Although only one plasmid with a high-molecular weight was observed in all Enterococcus spp. screened, studies by Szczepanowski et al. (2004) and Schlüter et al. (2003) demonstrated that antibiotic resistance genes were commonly contained in high-molecular weight plasmids. Therefore, the presence of Enterococcus spp. harbouring plasmids in final effluent flowing into receiving water systems implies that these aquatic systems could potentially be acting as reservoirs of antibiotic-resistant Enterococcus harbouring high-molecular weight plasmids.
CONCLUSIONS
In this study, the antimicrobial resistance patterns and presence of virulence genes in Enterococcus spp. isolated from three municipal WWTPs' final effluent, as well as receiving environmental water systems in the North West Province, South Africa, were determined. Plant 2 had the highest levels of Enterococcus spp. while the point downstream Plant 3 had the lowest levels. Cluster analysis grouped Enterococcus spp. according to isolates detected in all three plants' effluent, the point between plants 1 and 2 and the points downstream, respectively. The predominant species identified in the sampled effluent sites were Enterococcus faecalis, E. faecium and E. hirae. The point between plants 1 and 2 was dominated by Enterococcus gallinarum, E. casseliflavus and E. mundtii, while the predominant species in the downstream sites were Enterococcus faecium and E. hirae. All five virulence factors screened were identified in this study. Over 60% of the screened Enterococcus spp. was resistant to three or more antibiotics with the most prevalent MAR phenotype being ERY–STREP–PEN–TET. Additionally, differences were observed in MAR phenotypes pre- and post-plasmid curing. The findings of this study have demonstrated that Enterococcus spp. harbouring plasmids that mediate MAR are not effectively removed during treatment consequently entering environmental water systems that support a variety of social needs. Furthermore, these Enterococcus spp. harbour virulence factors, which play a significant role in the rupture of a variety of target membranes, colonization and biofilm production, as well as the catabolism of various target molecules, such as gelatine, collagen, fibrinogen, casein and insulin.

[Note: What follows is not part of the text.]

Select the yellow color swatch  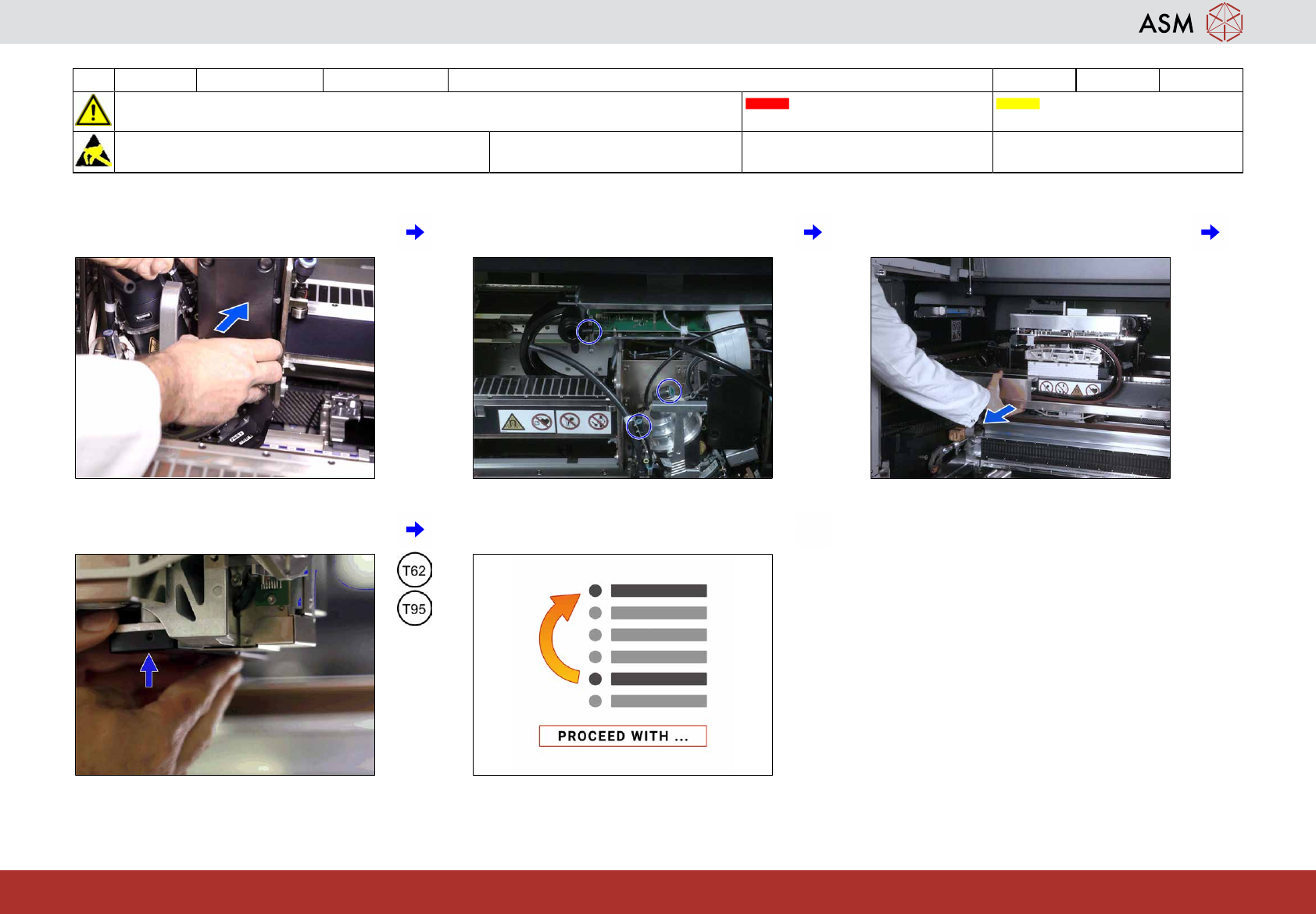tap(1017, 103)
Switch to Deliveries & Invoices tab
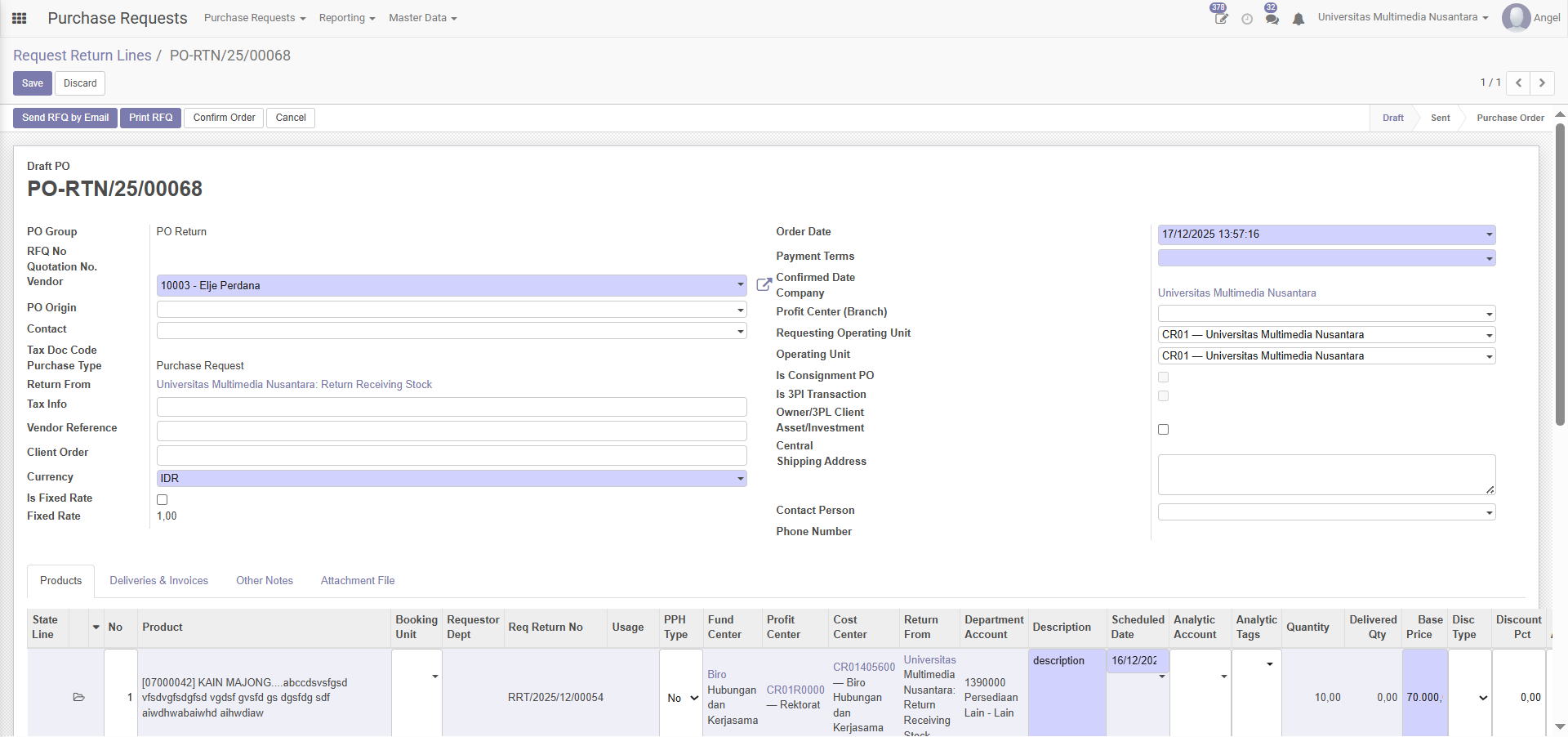 158,580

Therefore, the data presented here serve as an alert for public health authorities. It is recommended that interventions, such as advanced treatment technologies and disinfection processes, be implemented in WWTPs while environmental water systems used by humans and animals be tested regularly for Enterococcus levels.
ACKNOWLEDGEMENTS
The authors wish to thank Dr C Mienie for assistance with sequencing, Ms Daleen Du Plessis for the maps, the National Research Foundation Deutscher Akademischer Austauchdienst (NRF-DAAD) (SFH1208219435) for a bursary to LG Molale-Tom and Water Research Commission of South Africa (K5/1966 & K5/2347) for financial support. The views expressed are those of the authors and not of the funding agencies.
DATA AVAILABILITY STATEMENT
All relevant data are included in the paper or its Supplementary Information.